(Screenshot grounding data)
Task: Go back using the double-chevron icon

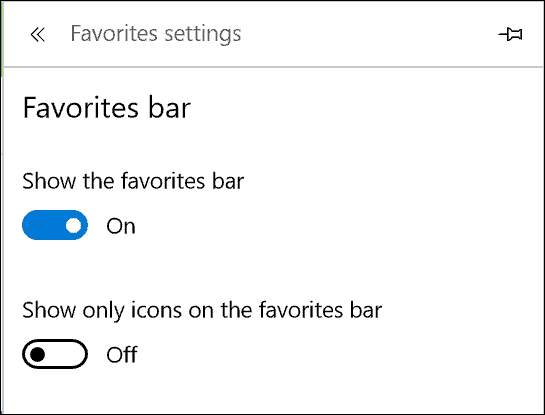Action: click(38, 34)
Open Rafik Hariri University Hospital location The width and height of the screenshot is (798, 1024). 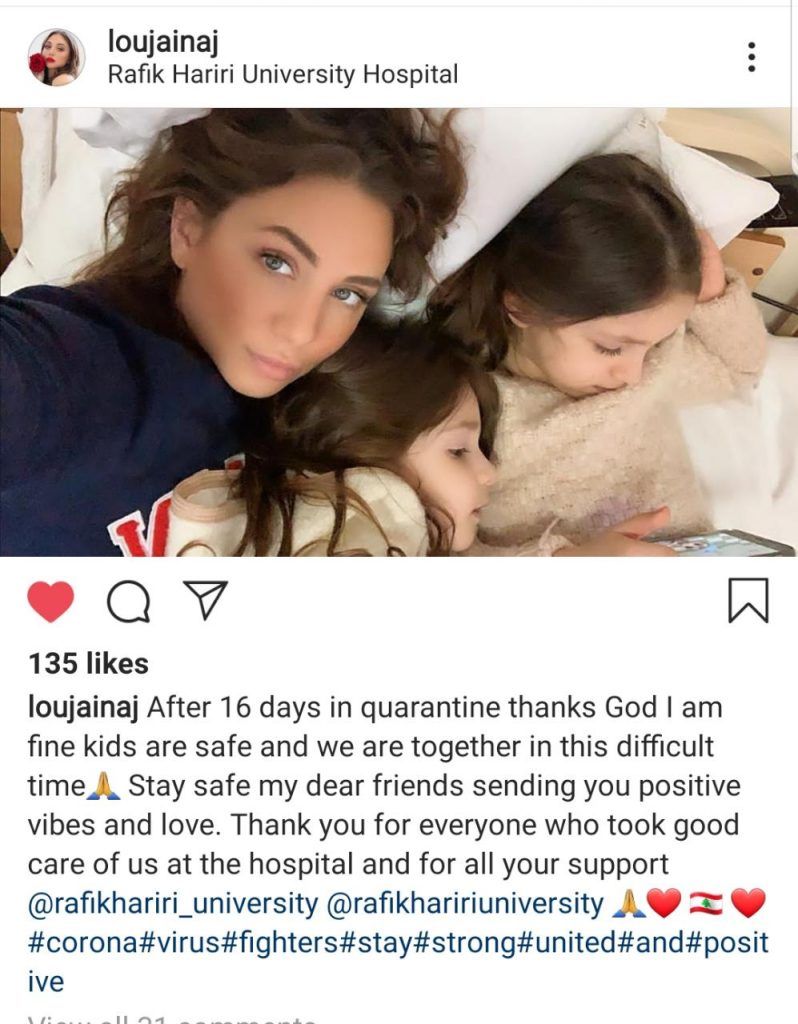point(283,74)
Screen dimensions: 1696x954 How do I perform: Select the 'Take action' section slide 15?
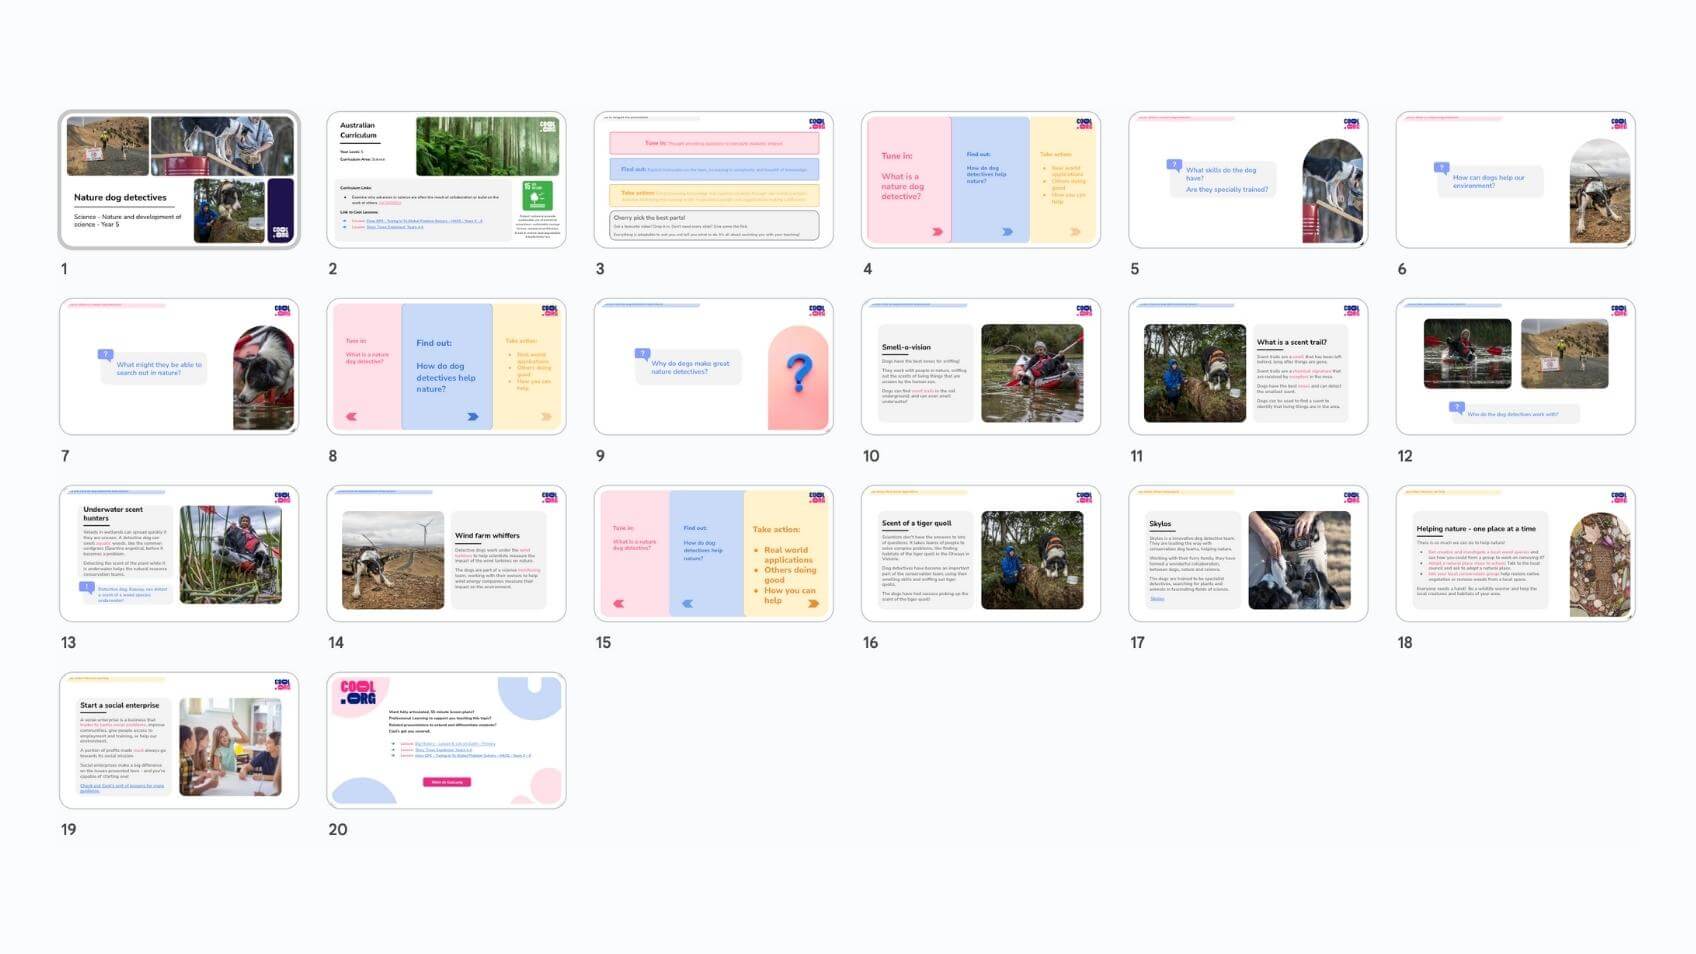pos(713,554)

> [Directions for this task]
Reproduce only the lines between the line with "Screen dimensions: 1696x954" and the final line of the records, both included, so that the copy matches them exactly and contains no pictures.

> [Answer box]
Screen dimensions: 1696x954 How do I perform: Select the 'Take action' section slide 15?
pos(713,554)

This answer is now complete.